At the hearing, Chow did argue Baltimore could benefit greatly from such an agreement.

CHOW: I want us to stay as a public agency with integrity and caring of the citizens, yet operate with the creativity, knowledge, and experience of the private sector to gain efficiency and knowhow. In essence what I’m asking for and want us to transform to is that I want the city to have the best of both worlds. We are not motivated by profit. Our vision is very clear, as I stated earlier, in the environment and the [safety] and well-being of our citizens.

NOOR: But longtime Baltimore resident advocate Art Cohen Coen disagrees.

ART COHEN, BALTIMORE CITY RESIDENT AND ADVOCATE: Well, I can’t second-guess Director Chow about his view of this.

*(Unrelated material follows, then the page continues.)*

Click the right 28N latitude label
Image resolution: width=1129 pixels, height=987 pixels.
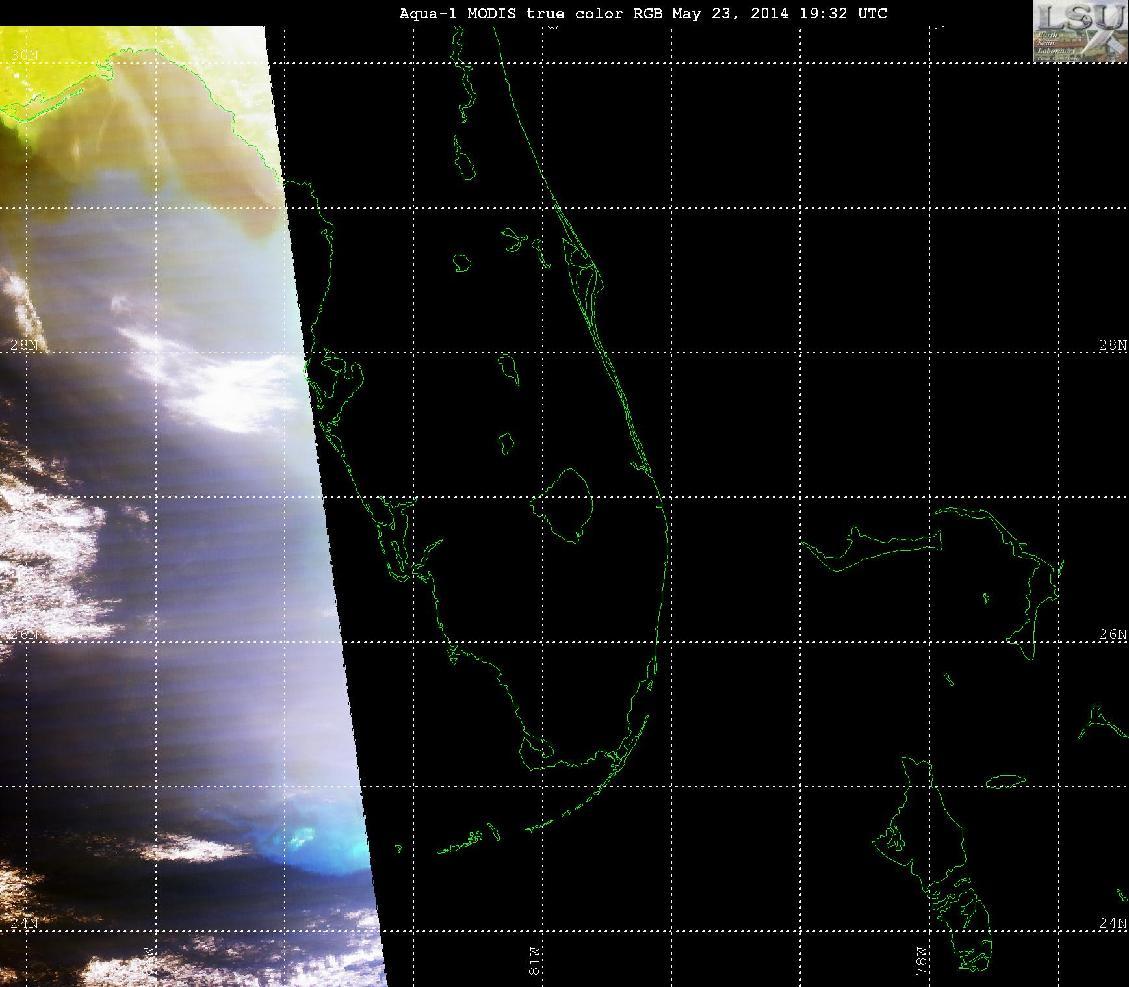click(1112, 346)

He may be quite sincere in thinking we’re just going to get a little advice from Veolia, and then we’ll–if the advice is good, we’ll follow it within our own shop.

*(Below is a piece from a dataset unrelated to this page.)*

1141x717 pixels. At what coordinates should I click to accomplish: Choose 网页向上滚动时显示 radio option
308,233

But that’s not how Veolia operates. It’s insidious. And it’s thoroughly professional in knowing how to get public utility, water, and sewer utilities to start buying its services. So I’m very skeptical about whether any involvement in Veolia will just end with this contract.

Actually, this contract is sizable. It’s half a million dollars. What if that half a million dollars were turned back to the city to do some new training and some brainstorming and do some of the design work that they say they have not been able to do until recently?

NOOR: The Real News will keep following this story. From Baltimore, this is Jaisal Noor.